Músicas
TRÊS TRISTES TIGRES CANTAM TEXTO
DE MARIA GABRIELA LLANSOL
O TEXTO SENTIDO
Cruzar as palavras com a música.
Animá-las com o fogo e a voz. Suspendê-las do abismo. No encontro de um texto
da escritora Maria Gabriela Llansol com a música dos Três Tristes Tigres.
Regina Guimarães explicou ao PÚBLICO o desafio que foi trabalhar e converter a
escrita "fulgurante" de Llansol num espetáculo ao vivo que convida à
sua leitura – "uma das derradeiras aventuras.
TRÊS TRISTES
TRIGUES. Não. Três Tistes Tigues. Perdão. Três Tristes Tigres. O nome desta
banda do Porto é difícil de pronunciar. A música não lhe fica atrás, ao
revelar, álbum após álbum (e já lá vão três, "Guia Espiritual",
"Tinta Invisível" e "Comum"), um território de difícil
acesso mas do qual, uma vez com ele familiarizados, é difícil sair. Para tornar
tudo ainda mais complicado, o próximo projeto dos TTT caminha numa via tão
repleta de perigos como saturada de luz: os textos lancinantes e animados pelo
fogo da escritora Maria Gabriela Llansol.

◆ **Dados fornecidos**
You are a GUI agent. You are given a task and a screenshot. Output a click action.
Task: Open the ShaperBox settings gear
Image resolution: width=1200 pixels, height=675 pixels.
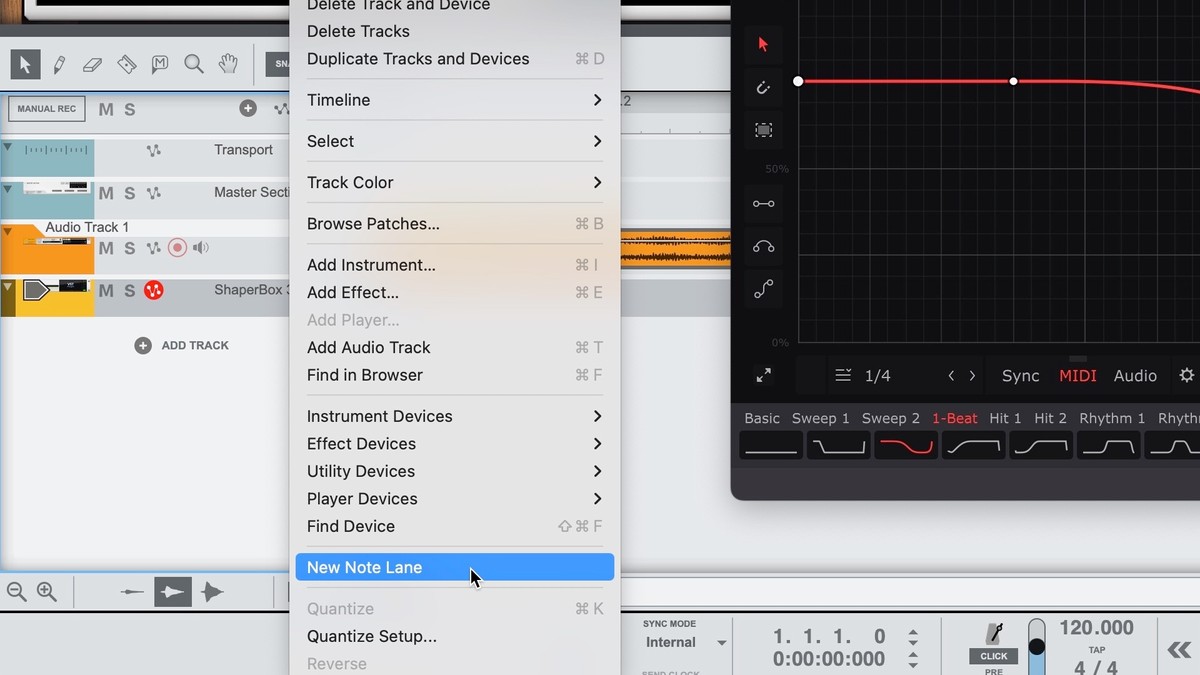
==
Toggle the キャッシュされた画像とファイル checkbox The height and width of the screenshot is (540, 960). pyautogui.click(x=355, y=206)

◆ **O que se pede**
Escreva a continuação do texto sobre os Três Tristes Tigres e Maria Gabriela Llansol, começando logo após a última frase apresentada.

◆ **Resposta**
Llansol é a autora de obras como
"Os Pregos na Erva", "LisboaLeipzig" e "Um Falcão no
Punho". No mais recente dos seus livros, "Ardente Texto Joshua"
(Relógio de Água, 1998), é revelada a linguagem secreta cujo corpo se mostra ao
"atingir um espaço, (...) entre a consciência do texto e a consciência de
quem lê" (p. 62). Um texto que expõe, com violência, quem o lê, e a ele se
entrega, à nudez da sua natureza mais íntima. Telepatia. Loucura, talvez, em
não haver barreiras para tocar e nos proteger do que se esconde entre o que o
texto diz (com o fogo das palavras com que a escritora o animou) e o discurso
que nasce do não dito e se cristaliza nas grades da gramática. Loucura santa. A
gaia ciência nietzschiana da comunicação em direto com o transindividual, o sentido
puro, sentido livre.
Os Três Tristes Tigres aceitaram o
desafio e correram o risco. O risco de uma escuta ativa. E, como tal, perigosa.
Regina Guimarães, que habitualmente assina as letras cantados por Ana Deus nos
Três Tristes Tigres, optou pela adaptação de "Um Beijo Dado mais
Tarde", de Maria Gabriela Llansol (Rolim, 1991). É desse trabalho e desse
confronto com a escrita de Llansol que a autora de "Anelar, Mínimo" e
"Tutta" nos fala: "Tenho com ela uma relação íntima e antiga que
não passa por um conhecimento da pessoa.”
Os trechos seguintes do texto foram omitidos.